=== Task data ===

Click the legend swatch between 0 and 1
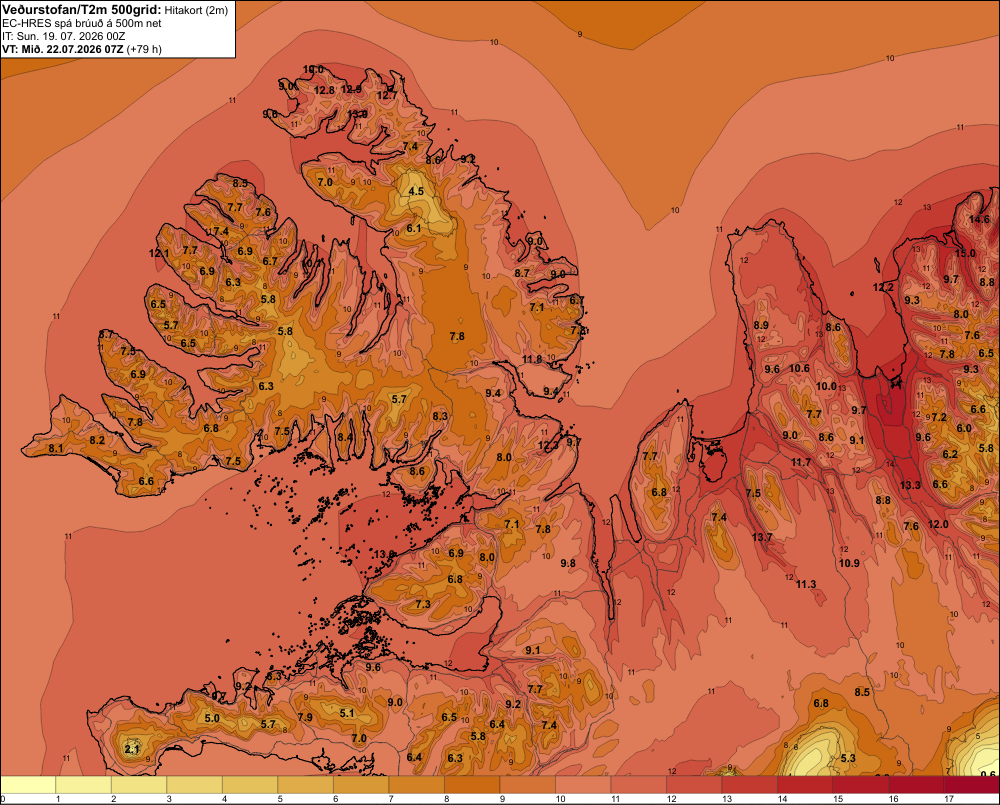Screen dimensions: 1000x805 click(x=29, y=785)
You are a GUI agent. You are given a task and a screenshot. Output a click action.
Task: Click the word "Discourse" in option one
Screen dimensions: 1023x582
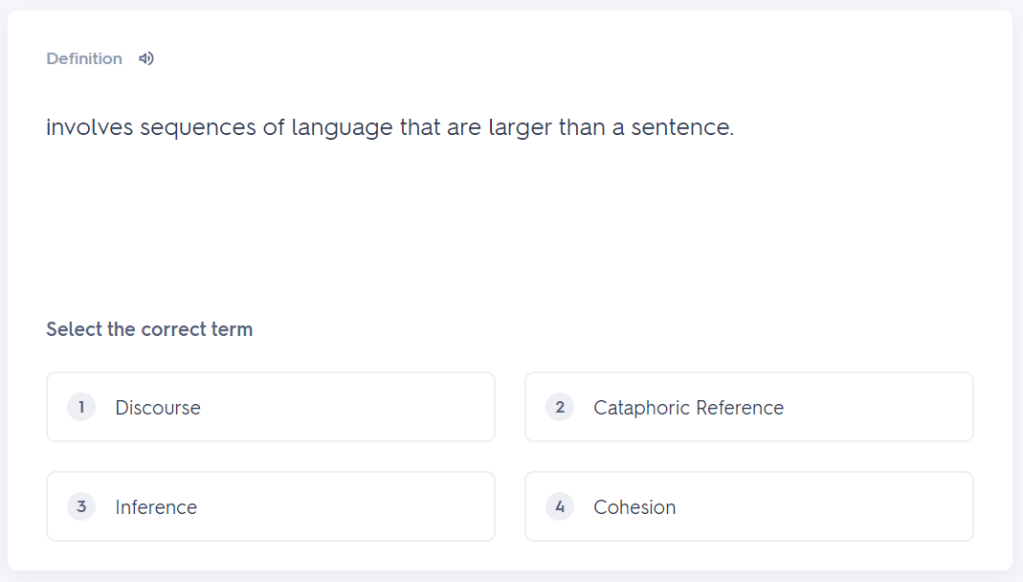click(158, 408)
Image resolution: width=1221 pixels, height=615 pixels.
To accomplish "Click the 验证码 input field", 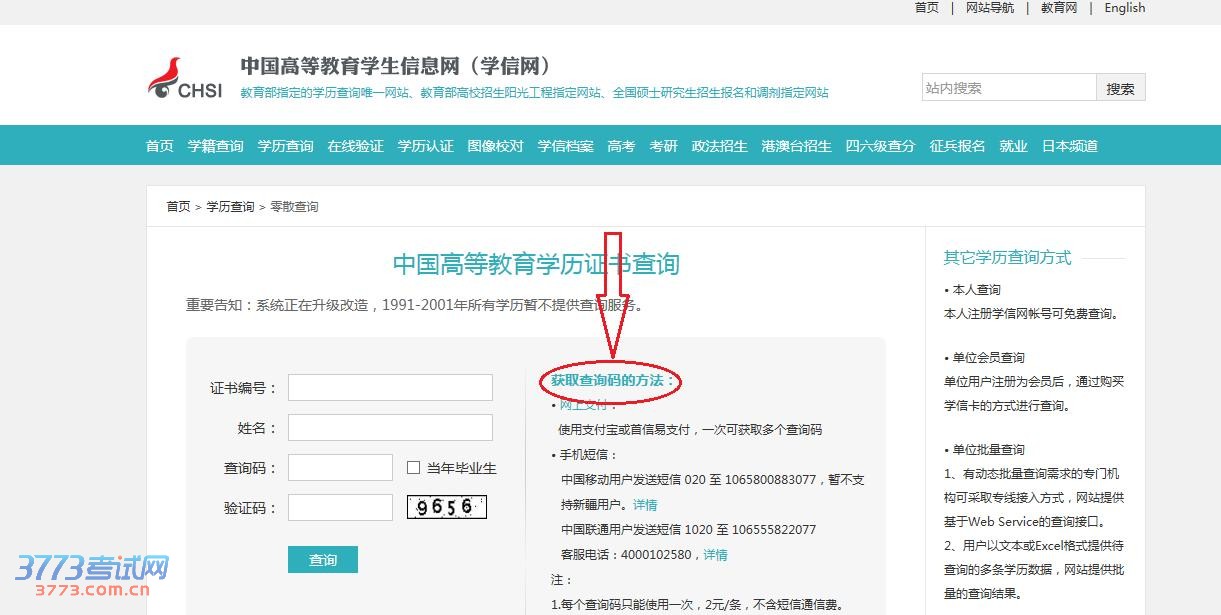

===

The output should consist of every entry above, printed exactly, with the images removed.

Click the legend swatch between 0 and 1
Screen dimensions: 1000x805 click(x=29, y=785)
You are a GUI agent. You are given a task and a screenshot. Output a click action.
Task: Click the word "Discourse" in option one
Screen dimensions: 1023x582
click(158, 408)
Image resolution: width=1221 pixels, height=615 pixels.
To accomplish "Click the 验证码 input field", 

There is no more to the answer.